The goal, said Rep. Bob Behning, R-Indianapolis, is to offer flexibility for millennial teachers and those coming to the teaching profession after a career change. He anticipates the change to be relatively cost-neutral to the state.
“I think it’s an option we ought to be giving people,” said Behning, who is chairman of the House Education Committee. “A lot of millennials will tell you they want the flexibility to do other things in life. They may not stay in a set career for 10 or 15 years. It just is a more attractive benefit.”
But the state’s teachers union is already skeptical of the idea, saying it “won’t do anything to help support the profession.”
Currently, Indiana teachers are vested in their pension plans—also called defined benefit retirement plans—after 10 years. At retirement, they receive regular payments, which are determined by their salary and their years of service.
Under Behning’s plan, the state would start offering new teachers the chance to instead choose a defined contribution retirement plan, like a 401(k). Usually, both the employee and employer contribute to the plan. Those funds are then invested in mutual funds, stocks or other sources to amplify the savings until retirement.
A new defined contribution plan would likely look similar to Indiana’s Legislators Retirement System, said Behning. In that fund, legislators contribute 5 percent of their salary and the state matches a certain percentage of that contribution.

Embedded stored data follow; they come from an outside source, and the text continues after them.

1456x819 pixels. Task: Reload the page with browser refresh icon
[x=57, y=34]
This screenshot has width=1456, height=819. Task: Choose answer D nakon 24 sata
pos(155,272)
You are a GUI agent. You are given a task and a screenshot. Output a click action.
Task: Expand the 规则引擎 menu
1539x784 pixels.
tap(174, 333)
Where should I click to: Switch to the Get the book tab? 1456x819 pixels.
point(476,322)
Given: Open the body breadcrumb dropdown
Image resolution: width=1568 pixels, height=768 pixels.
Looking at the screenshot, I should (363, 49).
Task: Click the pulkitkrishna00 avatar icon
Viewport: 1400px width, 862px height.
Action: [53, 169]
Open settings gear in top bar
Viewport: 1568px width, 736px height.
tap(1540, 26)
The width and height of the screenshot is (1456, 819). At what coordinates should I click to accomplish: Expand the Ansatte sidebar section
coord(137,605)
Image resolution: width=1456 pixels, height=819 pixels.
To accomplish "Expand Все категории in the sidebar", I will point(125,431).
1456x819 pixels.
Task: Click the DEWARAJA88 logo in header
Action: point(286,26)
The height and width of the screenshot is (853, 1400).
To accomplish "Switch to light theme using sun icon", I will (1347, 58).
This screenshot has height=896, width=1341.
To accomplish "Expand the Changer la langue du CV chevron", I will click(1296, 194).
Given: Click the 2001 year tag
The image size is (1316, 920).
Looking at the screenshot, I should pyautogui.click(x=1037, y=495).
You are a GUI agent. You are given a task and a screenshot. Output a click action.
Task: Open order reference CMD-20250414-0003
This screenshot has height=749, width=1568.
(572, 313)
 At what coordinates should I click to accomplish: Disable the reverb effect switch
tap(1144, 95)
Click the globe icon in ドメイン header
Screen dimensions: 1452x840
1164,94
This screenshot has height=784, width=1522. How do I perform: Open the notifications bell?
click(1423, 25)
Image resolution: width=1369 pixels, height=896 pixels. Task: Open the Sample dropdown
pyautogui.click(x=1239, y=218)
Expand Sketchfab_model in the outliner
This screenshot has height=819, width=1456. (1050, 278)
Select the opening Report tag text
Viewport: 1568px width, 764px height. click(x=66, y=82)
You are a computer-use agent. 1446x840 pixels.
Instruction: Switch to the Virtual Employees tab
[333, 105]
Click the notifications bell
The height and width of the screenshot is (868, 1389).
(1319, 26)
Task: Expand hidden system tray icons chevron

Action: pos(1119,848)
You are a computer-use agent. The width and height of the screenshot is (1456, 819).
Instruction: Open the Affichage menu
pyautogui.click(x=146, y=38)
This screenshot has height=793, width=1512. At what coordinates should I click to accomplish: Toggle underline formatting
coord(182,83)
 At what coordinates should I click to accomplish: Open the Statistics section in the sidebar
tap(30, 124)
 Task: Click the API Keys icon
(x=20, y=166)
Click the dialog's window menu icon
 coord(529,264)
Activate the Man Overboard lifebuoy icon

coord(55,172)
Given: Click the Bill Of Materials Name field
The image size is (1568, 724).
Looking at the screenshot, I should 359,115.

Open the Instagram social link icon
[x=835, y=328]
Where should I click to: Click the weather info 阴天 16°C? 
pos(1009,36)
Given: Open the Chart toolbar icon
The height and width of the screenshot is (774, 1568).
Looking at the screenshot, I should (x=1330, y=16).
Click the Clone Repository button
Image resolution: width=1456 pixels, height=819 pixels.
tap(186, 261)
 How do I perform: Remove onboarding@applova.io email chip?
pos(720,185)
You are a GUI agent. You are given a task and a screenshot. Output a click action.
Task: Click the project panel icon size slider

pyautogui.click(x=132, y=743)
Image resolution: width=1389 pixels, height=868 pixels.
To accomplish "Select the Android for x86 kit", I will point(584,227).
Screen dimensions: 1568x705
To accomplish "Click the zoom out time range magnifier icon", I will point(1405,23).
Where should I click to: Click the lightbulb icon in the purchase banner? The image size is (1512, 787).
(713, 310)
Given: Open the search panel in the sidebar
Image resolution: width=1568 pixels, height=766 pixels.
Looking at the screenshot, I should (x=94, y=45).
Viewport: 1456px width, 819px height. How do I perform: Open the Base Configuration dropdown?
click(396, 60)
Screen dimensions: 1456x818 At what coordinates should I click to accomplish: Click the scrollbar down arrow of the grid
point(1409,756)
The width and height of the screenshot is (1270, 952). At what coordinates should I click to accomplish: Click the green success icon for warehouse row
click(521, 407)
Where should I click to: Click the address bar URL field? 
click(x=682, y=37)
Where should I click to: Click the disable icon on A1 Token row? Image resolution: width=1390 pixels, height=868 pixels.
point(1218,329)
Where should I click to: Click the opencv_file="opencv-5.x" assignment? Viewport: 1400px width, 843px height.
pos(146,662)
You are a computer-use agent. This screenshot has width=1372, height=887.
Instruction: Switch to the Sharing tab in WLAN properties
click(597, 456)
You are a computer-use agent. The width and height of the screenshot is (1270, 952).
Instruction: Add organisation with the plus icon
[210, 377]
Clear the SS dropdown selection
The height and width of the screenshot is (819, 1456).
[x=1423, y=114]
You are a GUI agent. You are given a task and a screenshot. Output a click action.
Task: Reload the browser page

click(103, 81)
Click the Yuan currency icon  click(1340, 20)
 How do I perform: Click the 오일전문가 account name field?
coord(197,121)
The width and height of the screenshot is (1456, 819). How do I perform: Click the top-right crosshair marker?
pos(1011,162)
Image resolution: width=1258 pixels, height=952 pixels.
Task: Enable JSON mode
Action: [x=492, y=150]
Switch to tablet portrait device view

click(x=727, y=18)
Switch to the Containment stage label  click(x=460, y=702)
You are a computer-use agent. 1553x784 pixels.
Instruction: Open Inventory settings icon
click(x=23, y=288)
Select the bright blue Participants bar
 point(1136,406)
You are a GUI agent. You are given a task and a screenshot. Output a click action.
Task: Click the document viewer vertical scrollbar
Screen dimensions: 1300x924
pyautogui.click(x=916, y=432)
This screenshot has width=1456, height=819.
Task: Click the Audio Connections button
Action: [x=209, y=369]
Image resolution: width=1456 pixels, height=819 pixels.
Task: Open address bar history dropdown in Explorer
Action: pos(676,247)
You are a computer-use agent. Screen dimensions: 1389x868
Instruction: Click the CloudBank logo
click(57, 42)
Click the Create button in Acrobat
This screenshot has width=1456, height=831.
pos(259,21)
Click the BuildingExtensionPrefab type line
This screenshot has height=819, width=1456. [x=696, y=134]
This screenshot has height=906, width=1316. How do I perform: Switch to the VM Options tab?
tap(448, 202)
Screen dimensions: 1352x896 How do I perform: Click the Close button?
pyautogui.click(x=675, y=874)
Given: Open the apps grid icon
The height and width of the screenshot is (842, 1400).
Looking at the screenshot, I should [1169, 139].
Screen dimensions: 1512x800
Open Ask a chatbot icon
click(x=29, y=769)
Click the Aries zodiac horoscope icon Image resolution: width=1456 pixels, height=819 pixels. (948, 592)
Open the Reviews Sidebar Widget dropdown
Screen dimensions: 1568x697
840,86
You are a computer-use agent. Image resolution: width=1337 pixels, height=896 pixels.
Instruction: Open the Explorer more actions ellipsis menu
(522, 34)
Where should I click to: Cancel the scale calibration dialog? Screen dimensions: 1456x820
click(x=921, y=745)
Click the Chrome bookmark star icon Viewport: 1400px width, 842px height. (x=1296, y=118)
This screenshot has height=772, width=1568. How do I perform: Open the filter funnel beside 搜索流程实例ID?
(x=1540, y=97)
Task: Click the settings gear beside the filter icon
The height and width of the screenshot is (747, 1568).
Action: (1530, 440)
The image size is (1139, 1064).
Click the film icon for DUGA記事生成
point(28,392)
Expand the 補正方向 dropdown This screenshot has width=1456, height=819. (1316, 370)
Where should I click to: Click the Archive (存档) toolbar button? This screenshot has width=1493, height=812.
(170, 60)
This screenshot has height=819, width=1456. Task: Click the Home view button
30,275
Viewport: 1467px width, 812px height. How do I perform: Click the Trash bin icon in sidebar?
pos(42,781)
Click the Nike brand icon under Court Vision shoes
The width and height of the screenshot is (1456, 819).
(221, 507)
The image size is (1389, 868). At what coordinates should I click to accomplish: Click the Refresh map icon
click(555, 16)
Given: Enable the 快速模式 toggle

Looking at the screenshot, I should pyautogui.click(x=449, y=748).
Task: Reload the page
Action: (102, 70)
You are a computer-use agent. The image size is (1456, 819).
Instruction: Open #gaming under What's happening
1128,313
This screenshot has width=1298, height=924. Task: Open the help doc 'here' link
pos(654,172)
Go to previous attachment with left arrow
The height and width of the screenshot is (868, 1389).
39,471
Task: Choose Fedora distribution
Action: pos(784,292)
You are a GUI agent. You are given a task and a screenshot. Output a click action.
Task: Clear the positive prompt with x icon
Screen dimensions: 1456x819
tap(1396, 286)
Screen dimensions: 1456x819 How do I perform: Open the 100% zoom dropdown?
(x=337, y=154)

“We’re moving more to defined contribution for our state employees,” said Behning. “It makes sense we would move teachers along with that.”
Behning said new teachers who still want to take part in the Teachers Retirement Fund would be able to. Current teachers wouldn’t be able to switch from their pension plan to a 401(k) plan. The Teachers Retirement Fund currently has about 70,000 active members and 53,000 benefit recipients.
But the idea is already under fire from the Indiana State Teachers Association. President Teresa Meredith said ISTA wouldn’t make a decision about whether to support or try to block the bill until members see the legislation.
“At a time when we should be talking about ways to keep people in the profession and motivate them to stay, we need to be talking about other ways to support their future rather than giving them options on how to get out,” Meredith said.
Behning said he doesn’t understand the criticism.
“We’re not suggesting the state reduce any type of benefit or school districts reduce the amount of retirement [contributions],” Behning said.
He’s not sure yet what the appetite is for the legislation, he said, but he will continue to explore the idea with other lawmakers.
“I’ve talked to several fiscal leaders and they believe it makes sense,” Behning said. “I can’t read tea leaves.”